(Stored records)
^^^^

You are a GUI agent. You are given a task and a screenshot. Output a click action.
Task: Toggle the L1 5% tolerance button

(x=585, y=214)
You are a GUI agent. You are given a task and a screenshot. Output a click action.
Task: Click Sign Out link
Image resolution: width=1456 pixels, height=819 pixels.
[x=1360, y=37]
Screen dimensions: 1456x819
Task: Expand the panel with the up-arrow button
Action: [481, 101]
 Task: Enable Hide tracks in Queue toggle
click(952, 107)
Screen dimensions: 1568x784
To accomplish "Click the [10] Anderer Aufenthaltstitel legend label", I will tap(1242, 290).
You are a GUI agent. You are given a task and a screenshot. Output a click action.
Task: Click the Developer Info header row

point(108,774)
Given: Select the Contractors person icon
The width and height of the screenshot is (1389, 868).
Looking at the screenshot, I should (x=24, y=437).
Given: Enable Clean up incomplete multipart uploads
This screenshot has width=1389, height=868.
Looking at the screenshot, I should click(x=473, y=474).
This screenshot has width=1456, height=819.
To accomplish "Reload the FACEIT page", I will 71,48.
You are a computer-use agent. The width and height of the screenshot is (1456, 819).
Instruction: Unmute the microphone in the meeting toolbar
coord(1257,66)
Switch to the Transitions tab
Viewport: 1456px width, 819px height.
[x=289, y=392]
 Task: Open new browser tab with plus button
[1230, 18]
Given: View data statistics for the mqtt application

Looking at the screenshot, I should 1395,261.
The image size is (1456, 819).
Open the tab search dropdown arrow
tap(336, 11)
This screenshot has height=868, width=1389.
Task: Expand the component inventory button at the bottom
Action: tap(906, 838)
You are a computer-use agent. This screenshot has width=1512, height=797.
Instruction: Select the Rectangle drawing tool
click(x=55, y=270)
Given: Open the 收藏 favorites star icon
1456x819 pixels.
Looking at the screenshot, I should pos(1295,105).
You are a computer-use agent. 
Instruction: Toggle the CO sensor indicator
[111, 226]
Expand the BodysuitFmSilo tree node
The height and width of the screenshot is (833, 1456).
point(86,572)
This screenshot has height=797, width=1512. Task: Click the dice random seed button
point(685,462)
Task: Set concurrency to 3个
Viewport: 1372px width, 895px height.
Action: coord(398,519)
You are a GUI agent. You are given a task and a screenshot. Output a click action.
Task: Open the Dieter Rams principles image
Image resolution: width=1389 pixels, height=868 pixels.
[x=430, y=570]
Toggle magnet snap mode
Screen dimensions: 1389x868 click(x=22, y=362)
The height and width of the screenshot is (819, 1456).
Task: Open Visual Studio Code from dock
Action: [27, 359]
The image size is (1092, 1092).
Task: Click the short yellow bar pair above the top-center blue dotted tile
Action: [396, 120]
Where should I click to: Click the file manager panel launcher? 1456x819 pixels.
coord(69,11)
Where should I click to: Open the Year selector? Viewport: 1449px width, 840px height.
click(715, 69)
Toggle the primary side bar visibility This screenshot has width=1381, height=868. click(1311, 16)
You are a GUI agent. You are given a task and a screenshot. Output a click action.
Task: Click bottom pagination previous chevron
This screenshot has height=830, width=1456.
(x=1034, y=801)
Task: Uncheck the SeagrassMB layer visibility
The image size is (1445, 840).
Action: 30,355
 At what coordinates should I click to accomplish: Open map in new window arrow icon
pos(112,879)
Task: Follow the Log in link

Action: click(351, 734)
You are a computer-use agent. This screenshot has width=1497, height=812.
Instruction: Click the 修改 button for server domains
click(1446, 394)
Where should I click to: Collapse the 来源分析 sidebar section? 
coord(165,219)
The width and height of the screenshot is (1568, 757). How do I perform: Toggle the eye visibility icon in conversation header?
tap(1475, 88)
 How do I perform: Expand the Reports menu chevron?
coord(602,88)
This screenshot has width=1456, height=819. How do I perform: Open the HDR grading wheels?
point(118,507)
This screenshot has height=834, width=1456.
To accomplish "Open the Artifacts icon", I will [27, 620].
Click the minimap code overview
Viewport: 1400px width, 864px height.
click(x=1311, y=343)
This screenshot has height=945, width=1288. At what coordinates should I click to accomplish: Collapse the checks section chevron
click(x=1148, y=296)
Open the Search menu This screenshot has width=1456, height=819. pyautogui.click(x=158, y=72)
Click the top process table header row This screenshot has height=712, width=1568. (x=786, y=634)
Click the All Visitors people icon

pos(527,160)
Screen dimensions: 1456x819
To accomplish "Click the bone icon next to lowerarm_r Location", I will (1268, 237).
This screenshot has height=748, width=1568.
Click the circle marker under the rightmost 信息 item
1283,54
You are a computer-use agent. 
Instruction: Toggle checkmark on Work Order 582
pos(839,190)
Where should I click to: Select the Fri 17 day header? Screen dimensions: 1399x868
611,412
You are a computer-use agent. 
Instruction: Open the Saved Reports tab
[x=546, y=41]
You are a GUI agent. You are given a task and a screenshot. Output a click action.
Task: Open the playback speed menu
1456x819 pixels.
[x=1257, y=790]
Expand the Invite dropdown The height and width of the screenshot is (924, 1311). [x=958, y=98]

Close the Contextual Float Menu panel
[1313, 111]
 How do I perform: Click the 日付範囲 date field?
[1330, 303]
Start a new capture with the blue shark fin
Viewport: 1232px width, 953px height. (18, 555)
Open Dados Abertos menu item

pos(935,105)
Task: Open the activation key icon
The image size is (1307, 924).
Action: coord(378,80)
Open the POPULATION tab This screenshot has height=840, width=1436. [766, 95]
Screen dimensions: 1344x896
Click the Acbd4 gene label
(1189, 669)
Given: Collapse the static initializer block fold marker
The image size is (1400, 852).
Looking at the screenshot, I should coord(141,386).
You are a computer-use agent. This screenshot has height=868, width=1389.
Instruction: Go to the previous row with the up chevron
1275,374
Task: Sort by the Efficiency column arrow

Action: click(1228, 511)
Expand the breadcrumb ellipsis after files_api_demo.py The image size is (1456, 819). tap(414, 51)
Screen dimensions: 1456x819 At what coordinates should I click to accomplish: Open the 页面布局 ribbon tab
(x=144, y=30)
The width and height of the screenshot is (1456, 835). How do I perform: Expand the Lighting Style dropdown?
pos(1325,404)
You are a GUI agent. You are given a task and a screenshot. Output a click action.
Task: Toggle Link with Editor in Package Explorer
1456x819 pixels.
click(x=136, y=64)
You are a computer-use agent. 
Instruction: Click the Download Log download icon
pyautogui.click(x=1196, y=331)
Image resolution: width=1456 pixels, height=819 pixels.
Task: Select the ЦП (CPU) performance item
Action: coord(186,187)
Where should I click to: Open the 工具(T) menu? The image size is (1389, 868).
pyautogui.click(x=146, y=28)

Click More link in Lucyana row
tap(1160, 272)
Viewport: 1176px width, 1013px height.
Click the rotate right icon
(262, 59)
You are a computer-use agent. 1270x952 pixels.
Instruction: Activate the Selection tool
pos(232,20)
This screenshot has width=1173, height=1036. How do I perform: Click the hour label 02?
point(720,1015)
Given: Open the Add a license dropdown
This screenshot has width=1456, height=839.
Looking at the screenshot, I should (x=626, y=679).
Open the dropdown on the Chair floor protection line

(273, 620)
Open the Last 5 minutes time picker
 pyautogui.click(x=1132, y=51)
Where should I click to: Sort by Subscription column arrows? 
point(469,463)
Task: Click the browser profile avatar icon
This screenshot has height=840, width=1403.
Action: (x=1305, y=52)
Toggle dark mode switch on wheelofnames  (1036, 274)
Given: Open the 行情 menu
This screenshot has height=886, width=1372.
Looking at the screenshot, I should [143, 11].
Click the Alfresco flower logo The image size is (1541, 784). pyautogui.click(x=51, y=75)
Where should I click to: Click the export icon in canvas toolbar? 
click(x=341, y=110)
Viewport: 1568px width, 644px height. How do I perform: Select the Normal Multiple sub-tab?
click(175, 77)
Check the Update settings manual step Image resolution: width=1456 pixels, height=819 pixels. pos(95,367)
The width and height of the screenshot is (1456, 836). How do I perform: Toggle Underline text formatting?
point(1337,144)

^^^^

*Task to complete*
State only how many lines above hold the string "will".

*Response area*
4